> DIRECTIONS FOR THIS TASK
Restate word for word the entries below, starting with the line with "Wie zijn wij (1023, 67)" and continuing through the line with "Home (34, 186)". Include both of those lines and no others.

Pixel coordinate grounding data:
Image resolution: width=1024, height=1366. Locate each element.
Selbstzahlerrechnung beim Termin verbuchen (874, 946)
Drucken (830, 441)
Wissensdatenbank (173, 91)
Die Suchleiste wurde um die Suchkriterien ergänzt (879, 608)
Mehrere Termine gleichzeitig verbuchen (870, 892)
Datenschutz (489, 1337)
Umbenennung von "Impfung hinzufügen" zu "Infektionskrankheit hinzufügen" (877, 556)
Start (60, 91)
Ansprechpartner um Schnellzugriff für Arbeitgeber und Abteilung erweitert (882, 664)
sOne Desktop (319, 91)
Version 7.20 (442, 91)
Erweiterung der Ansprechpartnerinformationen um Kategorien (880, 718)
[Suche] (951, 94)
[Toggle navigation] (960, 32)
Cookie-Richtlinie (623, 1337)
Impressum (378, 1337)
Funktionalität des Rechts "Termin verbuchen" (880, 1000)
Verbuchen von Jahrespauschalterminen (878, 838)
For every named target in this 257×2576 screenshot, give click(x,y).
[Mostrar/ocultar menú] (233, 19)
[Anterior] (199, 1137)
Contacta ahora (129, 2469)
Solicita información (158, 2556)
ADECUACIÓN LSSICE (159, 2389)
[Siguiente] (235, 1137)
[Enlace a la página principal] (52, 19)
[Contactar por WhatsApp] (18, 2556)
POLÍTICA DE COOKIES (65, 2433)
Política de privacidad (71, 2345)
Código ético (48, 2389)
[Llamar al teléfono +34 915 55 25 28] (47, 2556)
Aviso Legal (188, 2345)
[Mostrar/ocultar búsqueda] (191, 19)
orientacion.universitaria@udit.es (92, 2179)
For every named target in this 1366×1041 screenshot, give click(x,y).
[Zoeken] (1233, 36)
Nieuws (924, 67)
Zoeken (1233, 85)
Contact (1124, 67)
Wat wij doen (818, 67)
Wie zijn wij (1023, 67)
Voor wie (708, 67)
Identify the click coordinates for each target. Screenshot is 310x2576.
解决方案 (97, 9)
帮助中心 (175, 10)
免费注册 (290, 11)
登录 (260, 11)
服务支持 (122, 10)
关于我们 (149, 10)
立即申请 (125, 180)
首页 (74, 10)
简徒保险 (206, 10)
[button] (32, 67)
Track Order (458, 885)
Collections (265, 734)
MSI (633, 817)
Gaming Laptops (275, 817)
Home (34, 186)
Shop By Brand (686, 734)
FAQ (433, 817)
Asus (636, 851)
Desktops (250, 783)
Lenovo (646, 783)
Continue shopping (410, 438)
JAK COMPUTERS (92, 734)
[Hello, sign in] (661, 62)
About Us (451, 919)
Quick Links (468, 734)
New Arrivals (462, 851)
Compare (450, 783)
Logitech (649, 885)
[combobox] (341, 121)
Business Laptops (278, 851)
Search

> EXERCISE SOLUTION
Wie zijn wij (1023, 67)
Voor wie (708, 67)
Identify the click coordinates for each target. Screenshot is 310x2576.
解决方案 (97, 9)
帮助中心 (175, 10)
免费注册 (290, 11)
登录 (260, 11)
服务支持 (122, 10)
关于我们 (149, 10)
立即申请 (125, 180)
首页 (74, 10)
简徒保险 (206, 10)
[button] (32, 67)
Track Order (458, 885)
Collections (265, 734)
MSI (633, 817)
Gaming Laptops (275, 817)
Home (34, 186)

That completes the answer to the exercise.